The Machine is the best episode of the season so far, which is no small feat, and one of the three best “Kevin” episodes overall. It’s phenomenal; Kate Loveless and Jasmyne Peck have the writing credit; Anna Dokoza, of course, directs. The episode runs long, around forty-five minutes, and saves most of lead Annie Murphy’s story for the end. Until then, she’s around, but almost as an extension of Mary Hollis Inboden’s “moving out” story arc with girlfriend Candice Coke.
Of course, Inboden doesn’t know Coke’s living together invitation has to do with Coke getting video of Inboden seemingly about to commit felony assault (for Murphy). But Inboden’s taking too long with the move, her first time leaving the house, and her estranged brother Alex Bonifer. Inboden’s incredibly conscious of the momentous changes in store, while Murphy seems oblivious. Murphy’s back working at Raymond Lee’s diner, though their on-again-off-again affair will get them in trouble when they collide with some of Eric Petersen’s sitcom antics. Add Coke finally acting on the video, Bonifer and Jamie Denbo having a messier than expected (and mutually undesired) breakup over Petersen, and it’s another packed episode.
Petersen’s antics—usually with dad Brian Howe checking in on the subplot—happen from the living room couch, starting with terrorizing a local newspaper reporter. Throughout the episode, he’ll use his misfortune-causing powers, tying in for the ominous cliffhanger. It’s an outstanding work, complete with Murphy’s character arc picking up in the second act as she reacts to the people around her being more than names in the end titles of Petersen’s sitcom life.

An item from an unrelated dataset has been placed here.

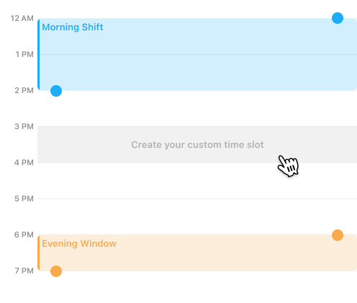Grab Evening Window top resize handle

pos(338,235)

Great acting from Inboden, Murphy, Petersen, Bonifer, and Denbo. Coke and Lee get more challenging material than usual and do well with it; Coke and Murphy’s antagonistic relationship seems ready to go off. “Kevin”’s heading into its final two episodes; this one kicks off the last act, showcasing everything exceptional about the show, whether the performances, the sublime commentary on television tropes, or just the writing in general. Bonifer and Denbo’s romance continues to be a season two high point. It’s such good work.
“Kevin”’s almost done, but it’s sure not slowing down as it approaches that finish.